> Provided passage:

/---

The state obtainer 301 obtains information indicating the state of the HMD 30. More specifically, as information indicating the state of the HMD 30, the state obtainer 301 obtains the detection results of the sensor unit 36 and information indicating a still image or a video image of the user terminal 10 and the user U captured by the imager 37. The sending controller 302 performs control to send information indicating the state of the HMD 30 obtained by the state obtainer 301 to the user terminal 10.
The instruction receiver 303 receives an unlocking instruction sent from the user terminal 10. The instruction receiver 303 also receives a relocking instruction sent from the user terminal 10. In response to the instruction receiver 303 having received an unlocking instruction, the switching controller 304 switches the state of the HMD 30 from the locked state to the unlocked state. In response to the instruction receiver 303 having received a relocking instruction, the switching controller 304 switches the state of the HMD 30 from the unlocked state to the relocked state.

(Processing of User Terminal)

FIG. 6 is a flowchart illustrating processing executed by the user terminal 10 from when the user terminal 10 and the HMD 30 are connected to each other until an unlocking instruction is sent from the user terminal 10 to the HMD 30.
In step S401, the user terminal 10 performs connection control between the user terminal 10 and the HMD 30. More specifically, the user terminal 10 performs control to cause a pair of information processing apparatuses constituted by the user terminal 10 and the HMD 30 to mutually conduct registration and authentication so that they can communicate with each other and call functions (that is, they enter the pairing state).
When an input operation is performed for the user terminal 10 (YES in step S402), the user terminal 10 receives this input operation in step S403. If no input operation is performed for the user terminal 10 (NO in step S402), the user terminal 10 repeats step S402 until an input operation is performed for the user terminal 10.

\---

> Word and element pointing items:
/---

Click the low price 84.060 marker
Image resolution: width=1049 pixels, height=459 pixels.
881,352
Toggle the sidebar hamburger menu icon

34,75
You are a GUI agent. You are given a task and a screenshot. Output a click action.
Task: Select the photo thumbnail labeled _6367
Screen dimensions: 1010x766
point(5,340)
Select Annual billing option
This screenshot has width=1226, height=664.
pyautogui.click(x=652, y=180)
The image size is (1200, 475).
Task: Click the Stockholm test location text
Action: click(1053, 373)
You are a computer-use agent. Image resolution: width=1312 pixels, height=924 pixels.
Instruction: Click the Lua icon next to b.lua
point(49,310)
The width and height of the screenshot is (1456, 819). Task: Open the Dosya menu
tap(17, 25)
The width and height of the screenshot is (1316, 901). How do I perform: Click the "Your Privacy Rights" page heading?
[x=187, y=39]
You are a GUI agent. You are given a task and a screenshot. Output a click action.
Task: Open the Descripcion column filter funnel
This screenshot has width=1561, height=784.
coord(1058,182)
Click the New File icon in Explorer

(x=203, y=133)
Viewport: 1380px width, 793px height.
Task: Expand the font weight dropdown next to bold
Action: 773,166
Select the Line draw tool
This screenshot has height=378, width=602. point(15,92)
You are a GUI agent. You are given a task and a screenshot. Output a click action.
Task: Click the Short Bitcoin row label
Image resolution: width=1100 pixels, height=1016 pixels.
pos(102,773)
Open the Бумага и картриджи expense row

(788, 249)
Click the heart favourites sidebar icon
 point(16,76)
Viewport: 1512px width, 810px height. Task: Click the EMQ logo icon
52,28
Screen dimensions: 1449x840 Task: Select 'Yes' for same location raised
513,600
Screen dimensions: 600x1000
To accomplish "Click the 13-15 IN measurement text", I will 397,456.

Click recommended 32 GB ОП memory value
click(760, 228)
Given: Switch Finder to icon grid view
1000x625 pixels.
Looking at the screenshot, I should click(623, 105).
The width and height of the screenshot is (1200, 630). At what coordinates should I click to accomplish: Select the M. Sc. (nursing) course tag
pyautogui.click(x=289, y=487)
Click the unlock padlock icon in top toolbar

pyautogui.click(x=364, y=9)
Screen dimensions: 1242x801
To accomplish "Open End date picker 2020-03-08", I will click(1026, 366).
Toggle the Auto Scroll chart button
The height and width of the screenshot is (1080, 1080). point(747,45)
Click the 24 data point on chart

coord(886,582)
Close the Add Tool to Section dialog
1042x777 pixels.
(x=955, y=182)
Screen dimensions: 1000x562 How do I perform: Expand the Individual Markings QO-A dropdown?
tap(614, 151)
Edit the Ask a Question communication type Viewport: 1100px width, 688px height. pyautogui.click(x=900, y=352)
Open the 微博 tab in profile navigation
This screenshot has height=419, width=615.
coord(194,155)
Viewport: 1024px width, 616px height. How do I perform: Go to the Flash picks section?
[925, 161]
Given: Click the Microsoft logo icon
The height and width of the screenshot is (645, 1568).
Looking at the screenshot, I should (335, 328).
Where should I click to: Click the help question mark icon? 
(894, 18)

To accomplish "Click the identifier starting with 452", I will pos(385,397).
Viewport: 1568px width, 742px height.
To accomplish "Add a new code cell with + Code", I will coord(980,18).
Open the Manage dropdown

\---

> Parts of the exercise:
1. Answer these questions about the HMD passage:
(a) Which component performs control to send information indicating the state of the HMD 30 to the user terminal 10?
(b) When a relocking instruction is received, from which state to which state does the switching controller 304 switch the HMD 30?
(c) What does the user terminal 10 perform in step S401?
2. Repeat the part of the HMD passage starting with "When an input" and going on through "for the user terminal 10.".
3. Go on with the HMD passage from its last sentence.

> Written answers:
1.
(a) The sending controller 302.
(b) From the unlocked state to the relocked state.
(c) Connection control between the user terminal 10 and the HMD 30.

2.
When an input operation is performed for the user terminal 10 (YES in step S402), the user terminal 10 receives this input operation in step S403. If no input operation is performed for the user terminal 10 (NO in step S402), the user terminal 10 repeats step S402 until an input operation is performed for the user terminal 10.

3.
When information indicating the state of the HMD 30 is sent to the user terminal 10 (YES in step S404), the user terminal 10 receives this information in step S405. If information indicating the state of the HMD 30 is not sent to the user terminal 10 (NO in step S404), the user terminal 10 repeats step S404 until such information is sent to the user terminal 10.
If it is judged based on the state of the HMD 30 that the HMD 30 is locked (YES in step S406) and if it is judged that the HMD 30 is worn on the head of the user U or the HMD 30 is in a state in which it can be assumed to be worn on the head of the user U (YES in step S407), in step S408, the user terminal 10 sends an unlocking instruction. More specifically, in step S408, the user terminal 10 sends this instruction to perform control to switch the state of the HMD 30 from the locked state to the unlocked state. If the HMD 30 is not locked (NO in step S406), the user terminal 10 terminates the processing.
If the HMD 30 is found to be locked (YES in step S406) and if the HMD 30 is not worn on the head of the user U or is not in a state in which the HMD 30 can be assumed to be worn on the head of the user U (NO in step S407), the user terminal 10 repeats step S407 until it is judged that the HMD 30 is worn on the head of the user U or the HMD 30 is in a state in which it can be assumed to be worn on the head of the user U.

(Processing of HMD)

FIG. 7 is a flowchart illustrating processing executed by the HMD 30.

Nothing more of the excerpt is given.